In August 2010, Kenya adopted a new constitution that created a devolved system of governance that consists of National Government and 47 County (sub-national) Governments. Under the new dispensation, health is a devolved function that is shared across the two levels. The responsibility for health service delivery is assigned to the Counties while policy, quality assurance, capacity building and management of national referral hospitals remain the national’s government responsibility. In 2017, the government of Kenya made a commitment of accelerating its progress to achieving Universal Health Coverage (UHC) by 2022 and has taken a number of steps to reform the healthcare system towards achieving this goal.
Globally, the United Nations 2030 Agenda for Sustainable Development identified 17 Sustainable Development Goals (SDGs), to succeed the Millennium Development Goals (MDGs) and to be achieved by 2030. Attainment of good health and well-being is SDG 3, with target 3.8 spelling out the need to achieve Universal Health Coverage (UHC), including financial risk protection, access to quality essential health services, and medicines and vaccines for all.
The Constitution, under the Bill of Rights puts a responsibility on the State to ensure equitable, affordable and quality health care to all Kenyans. Despite these Constitutional requirements and safeguards for the right to health services, there continues to be persistent inadequacies in the health sector that have faced Kenya since independence largely due to stagnant or declining budgets for health, system inefficiencies, human resource deficiencies, and unaffordable quality health services. Transparency and Accountability especially on resources for the Health sector has also been wanting. It is in view of these shortcomings that the need to assess the effectiveness of health financing models in Kenya was necessary.
There are six major sources of financing health care in Kenya:
- Tax-based financing: Financing of healthcare using tax revenues through the ministry of health.
- Social health insurance (NHIF): Pay roll-based contributions by the formally employed and voluntary contributions by those in the informal sector. The government also provides funds to NHIF to provide coverage for different population groups.
- Private health insurance: Voluntary contributions as well as employer-based groups
- Community-based health insurance
- Donor funding
- Out-of-pocket payments: payments made at the point of care.
Key findings on Health Financing Models in Kenya:
- Allocation to health by the government has been declining with an average of 4.5% in the last 3 years, way below the proposed 15% in the Abuja Declaration.

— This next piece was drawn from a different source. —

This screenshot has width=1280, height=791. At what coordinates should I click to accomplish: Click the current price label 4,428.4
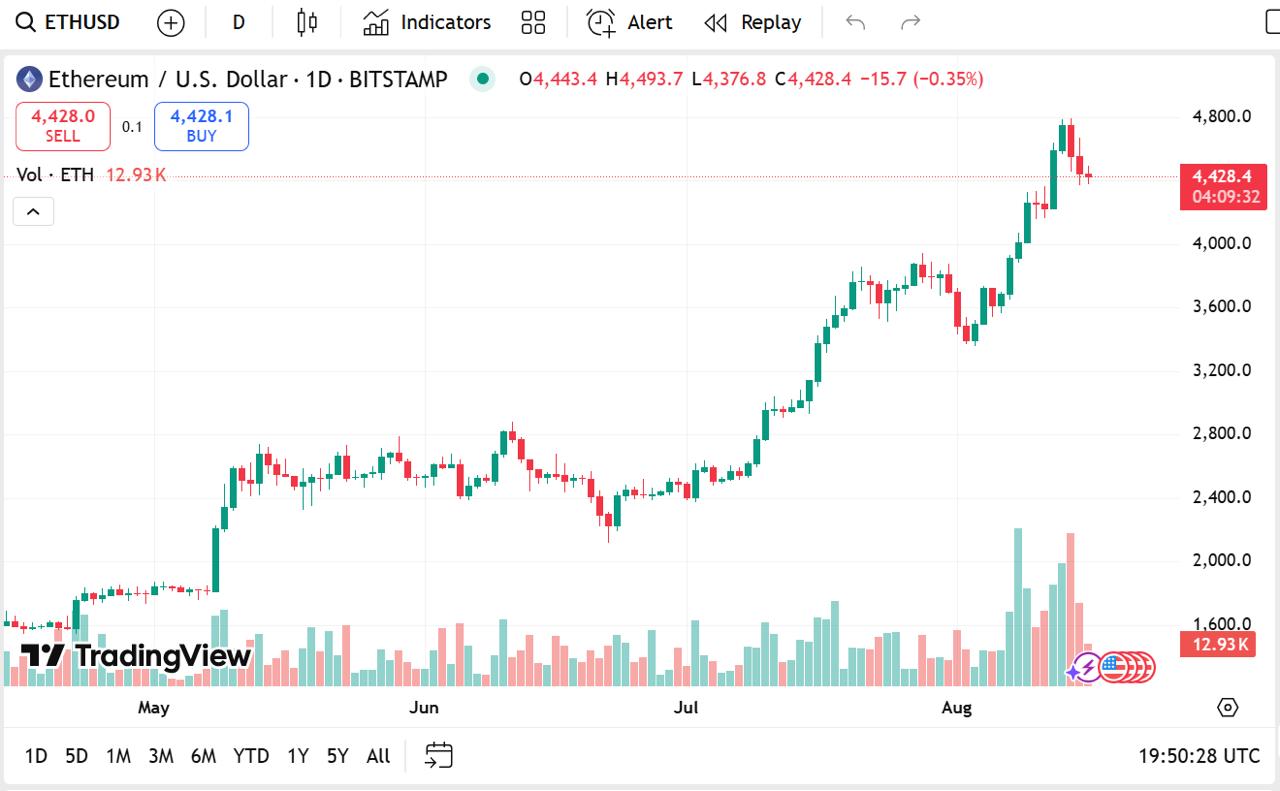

- Despite legal requirements for the different health sector players to enhance mechanisms to ensure ease of access to information by the public, most institutions and counties do not have core information such as funds allocations, disbursements and expenditures accessible to the public. There is very little information on NHIF reimbursements for claims available to the public. This applies to institutions such as KEMSA that are tasked with providing core services to the health sector.
- A number of health policy interventions in Kenya are largely driven by policymakers with very little public participation. One such example is the Medical Equipment Scheme (MES) which was designed and executed by the National Government with very little participation by the counties and the public in general. This has resulted in very low utilisation of the leased equipments largely due to lack of required infrastructure and human resource.
- Both NHIF and private health insurance companies have registered higher reimbursements to Private facilities and very low reimbursements to public facilities. This has served to increase inequity in access to healthcare in Kenya largely due to low financial flows to public facilities which are their primary source of care for majority of the Kenyan poor. Moreover, the services in Private facilities are more expensive compared to pubic facilities. This to a large extent raises sustainability concerns especially as the government moves to ensure coverage for all.
Based on the findings of this review, there is no perfect model of financing healthcare in Kenya so far. Most countries use a mix of two or more financing models to fund healthcare. To develop a sustainable health financing model for Kenya, there is need to work on an essential benefit package of health services while putting in place strategies to cushion the poor through subsidy programs. There is also need to ensure that public funds are primarily invested in public goods. This can be achieved through establishment of an enabling environment, enhanced public participation and access to information to enhance oversight mechanisms and value for money. It is important for the government to invest more in preventive and promotive healthcare interventions as they derive more value for money. Financing healthcare should always be viewed as an investment towards a healthy and productive population who provide the human capital towards economic growth of a nation.